Talk to Me Like I'm Stupid: The Bomb, Baby (Winner)

By Ta-Nehisi Coates

We have a rather simple one this week, if somewhat embarrassing. (All of these are embarrassing.) How does a nuclear bomb work? Much like derivatives, I've read some on this and I have a rather basic understanding. I understand that this about splitting atoms.  But even after reading a really great biography of Oppenheimer, I don't have a real grasp of how a nuclear bomb actually works. More importantly, and more relevant to today, I have little understanding of why it's difficult to make a bomb. I don't really get the relevance of yellow-cake, or why uranium is important, or why you can tell by looking at a few rods that a country is pursuing a nuclear bomb.
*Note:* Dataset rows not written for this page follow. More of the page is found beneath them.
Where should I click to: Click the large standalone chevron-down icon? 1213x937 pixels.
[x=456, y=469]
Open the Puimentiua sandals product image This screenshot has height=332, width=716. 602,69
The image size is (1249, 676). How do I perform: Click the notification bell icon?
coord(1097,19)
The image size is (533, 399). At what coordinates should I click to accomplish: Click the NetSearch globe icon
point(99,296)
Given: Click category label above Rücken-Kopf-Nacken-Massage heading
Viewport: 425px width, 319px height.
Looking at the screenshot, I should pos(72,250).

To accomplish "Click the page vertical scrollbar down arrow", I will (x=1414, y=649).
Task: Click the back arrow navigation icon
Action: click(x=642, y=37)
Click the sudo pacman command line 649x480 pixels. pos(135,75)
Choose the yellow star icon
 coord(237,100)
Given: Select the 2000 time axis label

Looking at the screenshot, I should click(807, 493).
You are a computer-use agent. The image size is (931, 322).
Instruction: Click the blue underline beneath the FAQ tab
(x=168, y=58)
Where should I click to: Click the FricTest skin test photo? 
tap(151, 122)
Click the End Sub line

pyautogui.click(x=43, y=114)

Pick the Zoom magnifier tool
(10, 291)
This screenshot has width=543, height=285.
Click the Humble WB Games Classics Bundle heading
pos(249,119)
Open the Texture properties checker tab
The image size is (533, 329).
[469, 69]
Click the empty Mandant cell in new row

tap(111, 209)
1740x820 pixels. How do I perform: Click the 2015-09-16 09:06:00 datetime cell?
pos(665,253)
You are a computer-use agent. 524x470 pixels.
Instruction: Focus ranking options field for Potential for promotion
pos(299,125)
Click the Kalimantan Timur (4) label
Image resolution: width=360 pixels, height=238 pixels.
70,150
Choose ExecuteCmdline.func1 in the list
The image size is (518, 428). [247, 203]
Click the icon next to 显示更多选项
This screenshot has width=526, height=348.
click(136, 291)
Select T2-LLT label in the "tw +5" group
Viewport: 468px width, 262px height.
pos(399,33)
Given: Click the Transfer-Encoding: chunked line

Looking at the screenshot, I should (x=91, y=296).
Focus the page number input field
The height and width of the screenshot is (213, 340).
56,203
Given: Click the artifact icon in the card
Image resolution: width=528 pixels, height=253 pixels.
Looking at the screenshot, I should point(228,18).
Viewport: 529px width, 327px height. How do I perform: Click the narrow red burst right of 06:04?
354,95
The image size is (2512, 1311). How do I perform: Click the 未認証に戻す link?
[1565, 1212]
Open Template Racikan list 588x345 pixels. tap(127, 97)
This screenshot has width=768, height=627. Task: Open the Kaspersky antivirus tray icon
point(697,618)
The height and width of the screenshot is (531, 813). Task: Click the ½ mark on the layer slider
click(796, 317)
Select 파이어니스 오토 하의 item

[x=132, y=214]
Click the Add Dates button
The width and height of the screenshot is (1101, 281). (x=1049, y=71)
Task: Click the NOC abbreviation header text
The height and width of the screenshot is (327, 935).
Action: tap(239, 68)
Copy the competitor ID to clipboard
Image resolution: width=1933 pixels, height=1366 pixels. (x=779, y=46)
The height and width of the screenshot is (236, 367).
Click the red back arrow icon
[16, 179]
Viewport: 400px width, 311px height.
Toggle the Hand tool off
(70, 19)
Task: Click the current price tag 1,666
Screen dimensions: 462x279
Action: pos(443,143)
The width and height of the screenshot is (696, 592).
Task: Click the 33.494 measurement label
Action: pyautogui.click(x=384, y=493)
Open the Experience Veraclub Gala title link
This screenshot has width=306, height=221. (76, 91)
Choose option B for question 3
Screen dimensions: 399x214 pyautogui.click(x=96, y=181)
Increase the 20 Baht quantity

As last week, I'm looking for answers that can transcend jargon (to the extent that that's possible) and translate the complicated into something accessible for the lay reader. Extra credit for anyone willing to delve into policy. For instance, whenever I hear people talk about nuclear containment and preventing, say Iran, from getting the bomb, I think, "If I were an Iranian, whatever my thoughts on Ahmadinejad, I would want the bomb." Why would I trust America to be the ultimate steward? What gives them a special line to God? But then, I'm not Iranian, so maybe I'm missing something.

At any rate, have at it. We did well last week.

UPDATE: Guys, I'm going to prune the comments just a bit. No one's said anything offensive. But these threads tend to go long. I want people to have to press "Load More Comments" as little as possible. Sorry for the inconvenience. No disrespect is intended.